→ EXERCISE MATERIALS

○ ○ ○

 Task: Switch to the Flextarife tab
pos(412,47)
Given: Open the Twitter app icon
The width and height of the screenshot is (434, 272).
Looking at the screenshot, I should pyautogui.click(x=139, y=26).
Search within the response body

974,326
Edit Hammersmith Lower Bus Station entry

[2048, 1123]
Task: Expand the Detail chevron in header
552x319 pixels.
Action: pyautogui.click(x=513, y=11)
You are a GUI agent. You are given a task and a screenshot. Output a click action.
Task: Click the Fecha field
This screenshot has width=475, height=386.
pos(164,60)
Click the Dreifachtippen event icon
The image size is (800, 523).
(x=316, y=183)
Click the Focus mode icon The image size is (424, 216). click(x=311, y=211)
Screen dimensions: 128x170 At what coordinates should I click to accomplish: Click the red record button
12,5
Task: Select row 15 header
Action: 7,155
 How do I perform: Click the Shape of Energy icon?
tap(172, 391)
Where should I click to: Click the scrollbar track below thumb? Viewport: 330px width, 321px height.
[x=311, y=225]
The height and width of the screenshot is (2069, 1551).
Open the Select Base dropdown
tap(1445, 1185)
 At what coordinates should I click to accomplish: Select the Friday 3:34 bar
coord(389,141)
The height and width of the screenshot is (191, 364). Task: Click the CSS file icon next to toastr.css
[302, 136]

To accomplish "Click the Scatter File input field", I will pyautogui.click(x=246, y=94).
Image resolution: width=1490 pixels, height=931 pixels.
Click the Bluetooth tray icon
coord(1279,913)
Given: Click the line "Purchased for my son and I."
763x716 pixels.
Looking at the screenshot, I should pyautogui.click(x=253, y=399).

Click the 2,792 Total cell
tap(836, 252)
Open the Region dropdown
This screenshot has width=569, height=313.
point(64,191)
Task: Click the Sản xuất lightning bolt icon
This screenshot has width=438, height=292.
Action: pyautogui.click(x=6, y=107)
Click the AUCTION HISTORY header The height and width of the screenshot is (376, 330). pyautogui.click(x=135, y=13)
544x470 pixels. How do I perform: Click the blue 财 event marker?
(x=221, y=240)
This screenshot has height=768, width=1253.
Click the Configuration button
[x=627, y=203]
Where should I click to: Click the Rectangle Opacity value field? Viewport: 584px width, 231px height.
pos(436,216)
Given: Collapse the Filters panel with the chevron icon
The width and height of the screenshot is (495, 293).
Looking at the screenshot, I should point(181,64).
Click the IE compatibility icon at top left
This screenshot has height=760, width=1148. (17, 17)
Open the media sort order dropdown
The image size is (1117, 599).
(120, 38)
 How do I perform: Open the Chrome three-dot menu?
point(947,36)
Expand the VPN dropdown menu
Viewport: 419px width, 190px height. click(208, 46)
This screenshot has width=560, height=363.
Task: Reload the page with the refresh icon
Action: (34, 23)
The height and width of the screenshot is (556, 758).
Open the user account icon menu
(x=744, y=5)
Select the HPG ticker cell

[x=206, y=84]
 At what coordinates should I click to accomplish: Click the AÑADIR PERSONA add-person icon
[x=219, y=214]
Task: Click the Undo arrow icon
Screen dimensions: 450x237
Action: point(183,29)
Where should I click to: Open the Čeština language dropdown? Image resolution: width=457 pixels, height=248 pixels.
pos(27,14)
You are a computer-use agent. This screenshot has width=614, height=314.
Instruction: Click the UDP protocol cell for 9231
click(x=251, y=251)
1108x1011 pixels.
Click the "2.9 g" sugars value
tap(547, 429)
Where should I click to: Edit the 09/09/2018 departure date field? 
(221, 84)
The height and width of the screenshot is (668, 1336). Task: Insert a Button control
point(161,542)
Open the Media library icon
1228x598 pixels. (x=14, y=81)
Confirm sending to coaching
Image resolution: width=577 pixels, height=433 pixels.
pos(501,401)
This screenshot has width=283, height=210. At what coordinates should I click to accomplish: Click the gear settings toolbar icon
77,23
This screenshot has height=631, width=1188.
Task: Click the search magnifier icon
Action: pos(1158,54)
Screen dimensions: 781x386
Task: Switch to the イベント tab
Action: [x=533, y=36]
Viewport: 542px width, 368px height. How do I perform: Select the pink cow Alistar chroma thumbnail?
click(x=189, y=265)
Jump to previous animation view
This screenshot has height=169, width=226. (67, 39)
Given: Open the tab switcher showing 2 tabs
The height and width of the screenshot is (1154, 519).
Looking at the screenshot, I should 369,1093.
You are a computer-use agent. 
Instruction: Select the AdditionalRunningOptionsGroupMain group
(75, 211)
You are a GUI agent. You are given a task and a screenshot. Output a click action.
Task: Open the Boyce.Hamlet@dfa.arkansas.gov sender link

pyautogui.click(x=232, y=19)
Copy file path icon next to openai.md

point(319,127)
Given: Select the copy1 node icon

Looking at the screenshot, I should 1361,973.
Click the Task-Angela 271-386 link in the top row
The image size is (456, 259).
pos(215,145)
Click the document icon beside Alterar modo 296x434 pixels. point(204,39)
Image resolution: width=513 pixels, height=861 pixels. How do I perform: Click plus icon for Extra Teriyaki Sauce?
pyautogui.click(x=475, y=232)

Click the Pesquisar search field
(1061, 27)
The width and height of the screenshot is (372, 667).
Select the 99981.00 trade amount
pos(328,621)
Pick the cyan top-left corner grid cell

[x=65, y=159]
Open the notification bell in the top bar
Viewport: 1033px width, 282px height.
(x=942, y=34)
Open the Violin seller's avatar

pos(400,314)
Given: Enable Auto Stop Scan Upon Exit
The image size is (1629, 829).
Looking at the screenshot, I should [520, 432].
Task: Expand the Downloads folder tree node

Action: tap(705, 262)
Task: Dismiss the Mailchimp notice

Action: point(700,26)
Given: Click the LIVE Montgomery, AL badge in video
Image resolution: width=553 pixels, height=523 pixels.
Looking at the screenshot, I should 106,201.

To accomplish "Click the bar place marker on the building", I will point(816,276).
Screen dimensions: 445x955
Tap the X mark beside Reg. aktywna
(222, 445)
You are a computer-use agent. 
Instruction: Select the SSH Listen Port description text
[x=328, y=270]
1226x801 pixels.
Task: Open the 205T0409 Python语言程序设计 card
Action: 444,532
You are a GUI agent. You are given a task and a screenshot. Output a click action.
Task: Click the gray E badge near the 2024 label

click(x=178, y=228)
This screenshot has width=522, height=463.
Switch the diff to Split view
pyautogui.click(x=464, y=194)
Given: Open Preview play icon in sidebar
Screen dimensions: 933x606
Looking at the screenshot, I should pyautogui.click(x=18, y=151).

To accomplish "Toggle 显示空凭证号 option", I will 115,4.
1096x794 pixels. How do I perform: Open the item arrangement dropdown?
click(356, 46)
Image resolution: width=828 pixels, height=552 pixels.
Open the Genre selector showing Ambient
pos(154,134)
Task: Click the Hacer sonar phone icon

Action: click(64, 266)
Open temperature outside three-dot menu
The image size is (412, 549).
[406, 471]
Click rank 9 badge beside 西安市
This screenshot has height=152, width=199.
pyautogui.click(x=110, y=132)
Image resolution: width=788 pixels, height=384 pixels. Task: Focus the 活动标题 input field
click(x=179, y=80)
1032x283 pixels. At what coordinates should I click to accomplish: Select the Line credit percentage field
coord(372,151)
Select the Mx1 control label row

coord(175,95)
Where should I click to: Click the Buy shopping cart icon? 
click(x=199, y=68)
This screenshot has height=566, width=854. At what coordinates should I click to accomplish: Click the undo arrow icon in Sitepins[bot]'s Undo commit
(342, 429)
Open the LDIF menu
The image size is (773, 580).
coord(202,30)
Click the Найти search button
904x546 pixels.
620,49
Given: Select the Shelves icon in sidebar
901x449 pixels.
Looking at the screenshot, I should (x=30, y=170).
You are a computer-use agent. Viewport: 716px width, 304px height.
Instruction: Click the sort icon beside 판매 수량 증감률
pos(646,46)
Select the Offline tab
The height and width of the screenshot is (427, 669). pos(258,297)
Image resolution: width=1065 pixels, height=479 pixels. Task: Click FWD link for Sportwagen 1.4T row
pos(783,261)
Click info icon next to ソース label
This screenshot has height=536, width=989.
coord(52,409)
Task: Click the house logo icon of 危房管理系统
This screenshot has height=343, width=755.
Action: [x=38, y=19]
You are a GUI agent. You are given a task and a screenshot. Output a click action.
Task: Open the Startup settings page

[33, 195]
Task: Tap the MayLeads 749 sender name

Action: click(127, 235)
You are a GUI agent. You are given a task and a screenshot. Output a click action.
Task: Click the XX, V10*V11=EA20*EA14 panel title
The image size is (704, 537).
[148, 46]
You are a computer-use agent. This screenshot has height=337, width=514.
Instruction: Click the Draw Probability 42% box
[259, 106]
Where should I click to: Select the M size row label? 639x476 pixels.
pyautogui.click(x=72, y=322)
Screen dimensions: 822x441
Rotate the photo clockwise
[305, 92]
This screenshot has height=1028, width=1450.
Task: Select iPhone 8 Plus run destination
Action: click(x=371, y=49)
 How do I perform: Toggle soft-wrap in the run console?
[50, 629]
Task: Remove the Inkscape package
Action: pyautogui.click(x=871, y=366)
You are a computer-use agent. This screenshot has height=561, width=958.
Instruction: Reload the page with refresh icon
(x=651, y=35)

○ ○ ○

→ WHAT THIS TASK INVOLVES
Only the lines from the first line of the records through the line with "Task: Click the Fecha field" should be reproduced, exactly and with nothing added.

→ OUTPUT FOR THIS EXERCISE
 Task: Switch to the Flextarife tab
pos(412,47)
Given: Open the Twitter app icon
The width and height of the screenshot is (434, 272).
Looking at the screenshot, I should pyautogui.click(x=139, y=26).
Search within the response body

974,326
Edit Hammersmith Lower Bus Station entry

[2048, 1123]
Task: Expand the Detail chevron in header
552x319 pixels.
Action: pyautogui.click(x=513, y=11)
You are a GUI agent. You are given a task and a screenshot. Output a click action.
Task: Click the Fecha field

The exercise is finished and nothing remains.